If we should make a record of this year since it started, it certainly would count remarkable losses in the  cultural panorama of the world.

Almost in conjunction with the literary giant’s death of Harper Lee, the intellectual world sees also the loss of Umberto Eco, Italian novelist, essayist, literary critic and philosopher, passed away at the age of 84 after suffering from cancer.

Best known for his 1980 book The Name of the Rose, a medieval detective novel, among his works we also remember The Foucault’s Pendolum, The Island of the Day Before, The Mysterious Flame of Queen Loana, The Prague Cemetery and his latest Number Zero, published in 2015, offering a satire of Italy’s kickback and bribery culture. However, as he said once, he was a philosopher and wrote his novels only on weekends.

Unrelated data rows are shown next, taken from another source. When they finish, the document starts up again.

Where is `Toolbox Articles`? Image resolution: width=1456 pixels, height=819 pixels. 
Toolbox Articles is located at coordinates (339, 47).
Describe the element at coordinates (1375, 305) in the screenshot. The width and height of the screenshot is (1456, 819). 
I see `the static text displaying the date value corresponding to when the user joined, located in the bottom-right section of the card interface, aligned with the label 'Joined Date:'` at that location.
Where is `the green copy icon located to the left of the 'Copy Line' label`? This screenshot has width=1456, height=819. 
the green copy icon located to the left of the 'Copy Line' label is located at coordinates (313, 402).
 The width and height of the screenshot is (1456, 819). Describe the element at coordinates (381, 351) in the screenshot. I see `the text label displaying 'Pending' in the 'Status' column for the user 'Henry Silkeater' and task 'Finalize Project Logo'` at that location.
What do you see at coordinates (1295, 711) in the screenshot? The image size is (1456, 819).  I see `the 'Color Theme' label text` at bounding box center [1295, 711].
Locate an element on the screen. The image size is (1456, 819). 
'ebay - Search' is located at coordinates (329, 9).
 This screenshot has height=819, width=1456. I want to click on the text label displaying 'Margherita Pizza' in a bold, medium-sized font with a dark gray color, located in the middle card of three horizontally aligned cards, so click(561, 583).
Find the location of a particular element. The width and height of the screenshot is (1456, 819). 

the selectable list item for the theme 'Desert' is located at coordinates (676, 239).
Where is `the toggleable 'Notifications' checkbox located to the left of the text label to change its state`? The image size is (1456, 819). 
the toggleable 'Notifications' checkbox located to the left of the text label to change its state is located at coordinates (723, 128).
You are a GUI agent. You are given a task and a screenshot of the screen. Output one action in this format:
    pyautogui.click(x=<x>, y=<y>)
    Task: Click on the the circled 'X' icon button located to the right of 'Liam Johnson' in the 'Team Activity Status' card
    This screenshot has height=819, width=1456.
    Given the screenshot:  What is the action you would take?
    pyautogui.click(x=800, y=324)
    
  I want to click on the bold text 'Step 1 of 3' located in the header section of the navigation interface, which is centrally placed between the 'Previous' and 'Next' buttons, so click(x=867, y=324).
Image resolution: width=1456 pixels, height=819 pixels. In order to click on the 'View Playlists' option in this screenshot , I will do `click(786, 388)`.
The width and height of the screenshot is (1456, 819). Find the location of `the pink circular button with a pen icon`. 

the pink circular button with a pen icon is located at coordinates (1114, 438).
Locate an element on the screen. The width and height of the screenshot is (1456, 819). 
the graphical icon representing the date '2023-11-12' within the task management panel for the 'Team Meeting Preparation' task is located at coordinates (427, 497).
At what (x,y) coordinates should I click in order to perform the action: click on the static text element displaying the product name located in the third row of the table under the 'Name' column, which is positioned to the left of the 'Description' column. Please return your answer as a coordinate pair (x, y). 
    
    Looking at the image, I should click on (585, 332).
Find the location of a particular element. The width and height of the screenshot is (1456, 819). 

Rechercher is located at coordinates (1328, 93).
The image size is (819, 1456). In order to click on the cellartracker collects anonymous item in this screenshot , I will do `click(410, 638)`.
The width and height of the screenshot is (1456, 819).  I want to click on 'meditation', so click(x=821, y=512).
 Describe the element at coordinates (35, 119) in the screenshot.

He was known particularly for his sharpness, that made his voice more vivid among the contemporary intellectuals, for his ability to tell about the future as if he had already bumped into it, his way of getting straight to the point, as when he said that ‘social media would give the right to speak to legions of idiots as if they were a Nobel Prize’.

A complex character who brought a huge contribution to the intellectual world, both Italian and international.

Whenever a beautiful mind like Umberto Eco dies, the public opinion can’t ignore what he taught and what still will do through his extraordinary eternal voice. Indeed, the truth is that certain minds never pass away, even if they do not belong any longer to this world.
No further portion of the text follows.